Fuhrmann Krause war eine Art Spediteur. Der Transport des Brunnenversandes zur Bahnstation lag in seiner Hand. Ebenso holte er regelmäßig mit seinem Omnibus von ebender Bahnstation Freiburg die ankommenden Fremden ab und brachte dorthin die Abreisenden. Der Omnibus, wenn er nicht unterwegs war, stand in unserm Hof, wo seine Polster geklopft, seine Achsen geschmiert und das ganze Monstrum mehrmals die Woche von oben bis unten geputzt und gewaschen wurde.
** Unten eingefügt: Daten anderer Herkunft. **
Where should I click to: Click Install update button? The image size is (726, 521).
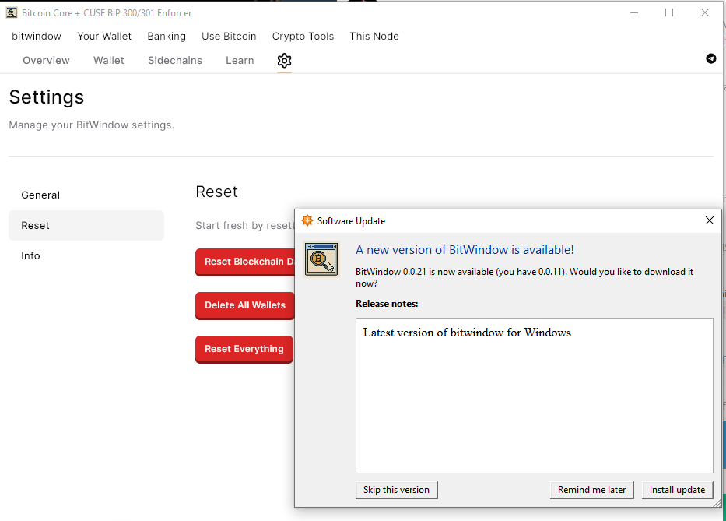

Das Klirren der hölzernen Eimer mit den eisernen Tragbogen, das Lärmen der Pferdeknechte machte die Musik dazu.

Ich denke dabei an die Sommerzeit, wo ich überall und nirgend zu Hause war. Die kurze Schulzeit ausgenommen, trieb ich mich in den Ställen zwischen den Pferden, in der Kutscherstube, im Hintergarten, vielfach auch auf den flachen, bemoosten Dächern der Saalbauten herum.

Fast nie erfüllte ich das Gebot meines Vaters: ohne Kopfbedeckung nicht auszugehen. Da ich also, ungehorsam, immer mit bloßem Kopfe herumrannte, vermied ich nach Möglichkeit, von meinem Vater gesehen zu werden. Auch setzte er gewiß nicht voraus, bis zu welchem Grade ich mich in die Gepflogenheiten der Straßenjungen einleben würde. Ich fing zum Beispiel, mit ihnen in einem Rudel vereint, den Omnibus, wenn er von der Bahn kam, vor dem Ziele ab und verfolgte ihn, ebenfalls mitten im Rudel, gehüllt in eine dichte Staubwolke. Der Zweck war, den anlangenden Kurgästen Handgepäck zu entreißen, um es gegen Entgelt hinter ihnen drein in das Logis zu schleppen. Ich habe das nur einmal getan, denn die Behandlung, die ich dabei erfuhr, die Last, die ich zu tragen hatte, und die Entlohnung durch einen Kupferdreier, den ich empfing, all das war angetan, mich von dieser Art Broterwerb abzubringen.